Reviewed by Herb Levy

REAVERS OF MIDGARD (Grey Fox Games, 2-4 players, ages 14 and up, 90 minutes; $69.99)


The life of a Viking is not easy. You have to battle at sea, raid villages and keeps, subdue territories and fulfill prophecies. But it’s all worth it – IF you can amass the most Glory in your quests! That is the challenge facing players in the new JB Howell design: Reavers of Migard.

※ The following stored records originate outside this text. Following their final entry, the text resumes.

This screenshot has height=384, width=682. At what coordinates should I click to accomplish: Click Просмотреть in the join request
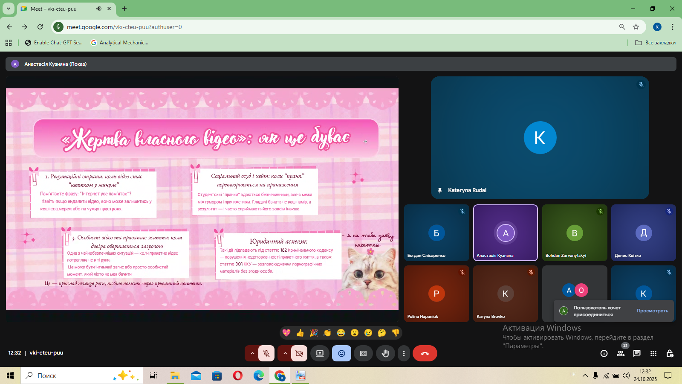click(652, 311)
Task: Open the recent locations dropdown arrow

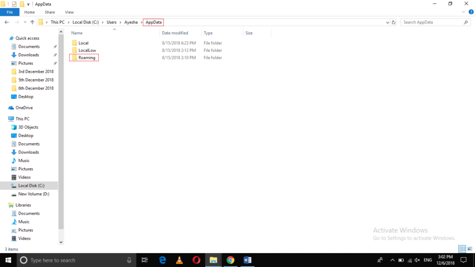Action: coord(25,22)
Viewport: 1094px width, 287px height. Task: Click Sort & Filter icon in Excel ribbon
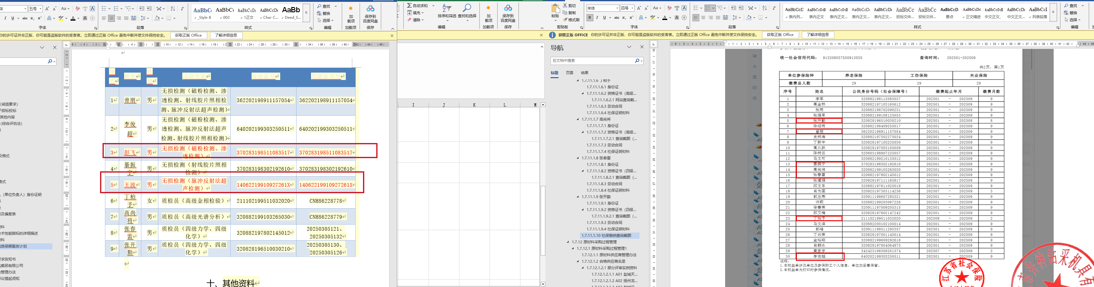pos(446,8)
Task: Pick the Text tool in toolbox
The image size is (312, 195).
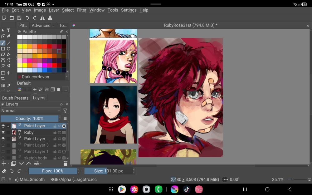Action: pos(9,30)
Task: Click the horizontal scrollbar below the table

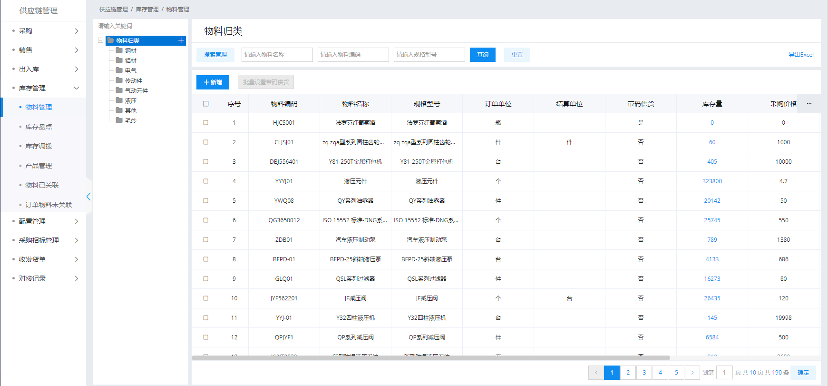Action: pos(430,358)
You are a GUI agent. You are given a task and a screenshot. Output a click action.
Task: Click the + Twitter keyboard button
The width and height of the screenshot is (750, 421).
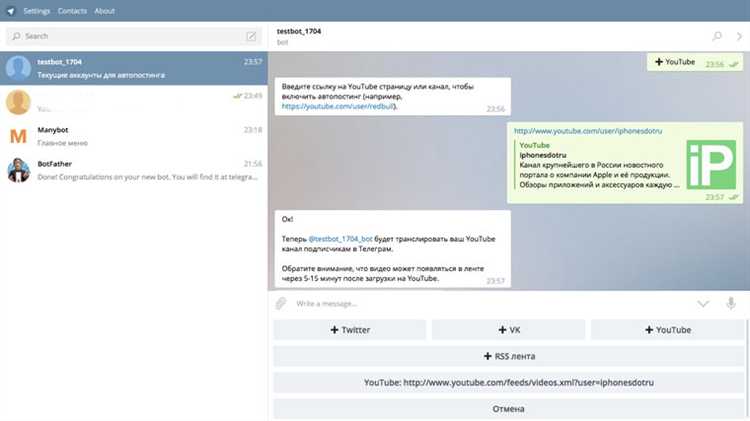coord(350,330)
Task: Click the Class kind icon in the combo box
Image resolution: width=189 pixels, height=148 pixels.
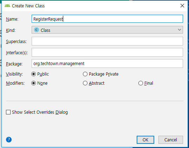Action: pyautogui.click(x=37, y=30)
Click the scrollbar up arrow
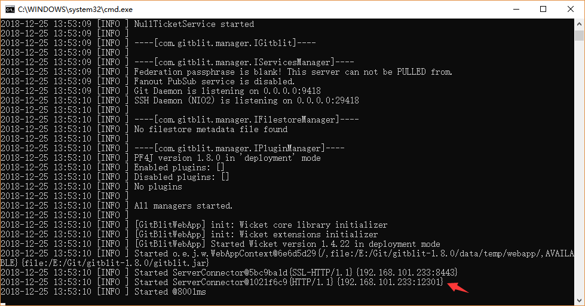 [579, 24]
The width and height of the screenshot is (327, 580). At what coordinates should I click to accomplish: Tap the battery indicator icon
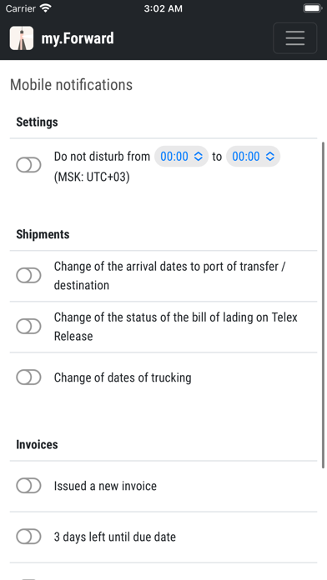312,8
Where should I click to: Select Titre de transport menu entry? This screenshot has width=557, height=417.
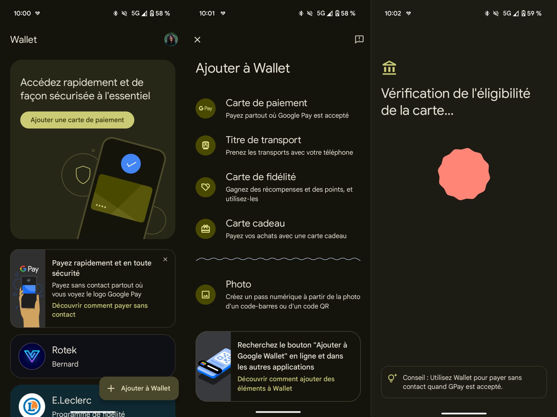click(x=278, y=145)
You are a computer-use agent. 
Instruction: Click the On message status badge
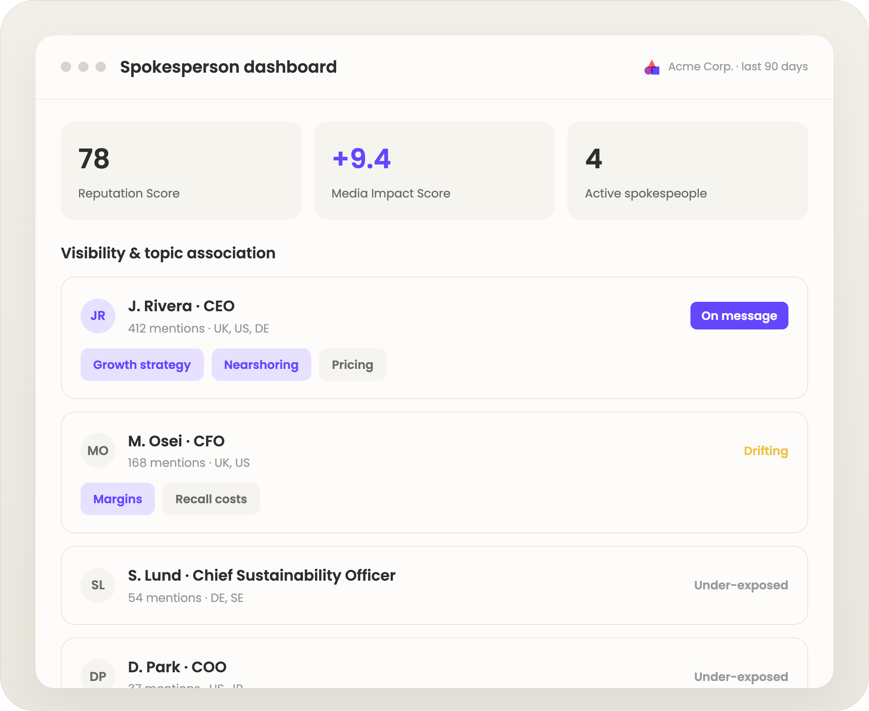pos(739,316)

Reavers of Midgard is played on a large, thick, two-sided board (which accounts for the considerable heft when lifting the box!) showing areas for the various actions available to players on a turn. (One side of the board is for 2 players; the other is for 3 and 4.) Each player gets their own Longship playing board, 1 Longship piece and a scoring marker (in their chosen color), 1 Favor token and Food tokens (4 for the first player and then 1 more for each additional player). All also are dealt 2 Reaver cards as their starting crew. Reaver cards come in 3 “suits” (red, yellow and blue) and all display a number of colored dice in their upper left corner. Players will roll those dice and add them to their board. (The Longship board can hold up to 10 dice.) Then players must decide whether to Rally, Specialize or Promote each Reaver – but we’ll take about that later.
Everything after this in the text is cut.